BRIEF: Transcribe the rows below verbatim, everything from the line containing "Where should I" down to the line containing "Action: click(21, 14)", with both of those lines included. Copy only these lines.

[START OF GIVEN DATA]

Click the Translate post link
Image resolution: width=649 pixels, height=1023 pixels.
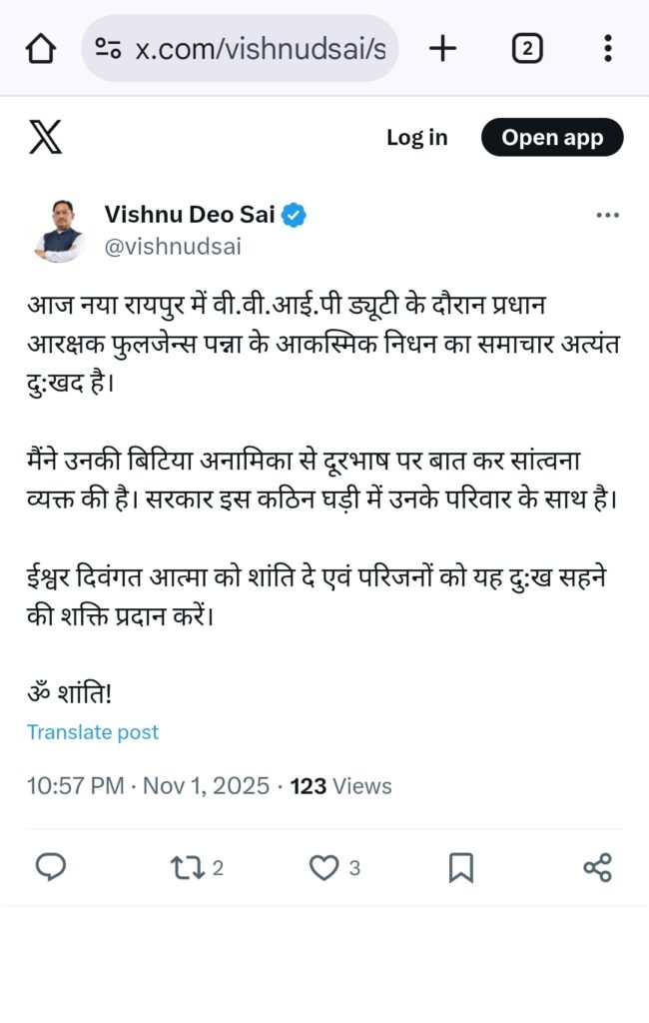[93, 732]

[END OF GIVEN DATA]
[START OF GIVEN DATA]

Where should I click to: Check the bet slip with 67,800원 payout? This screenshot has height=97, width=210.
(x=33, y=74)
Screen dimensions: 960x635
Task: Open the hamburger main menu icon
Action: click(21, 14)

[END OF GIVEN DATA]

FINAL ANSWER:
Where should I click to: Check the bet slip with 67,800원 payout? This screenshot has height=97, width=210.
(x=33, y=74)
Screen dimensions: 960x635
Task: Open the hamburger main menu icon
Action: click(21, 14)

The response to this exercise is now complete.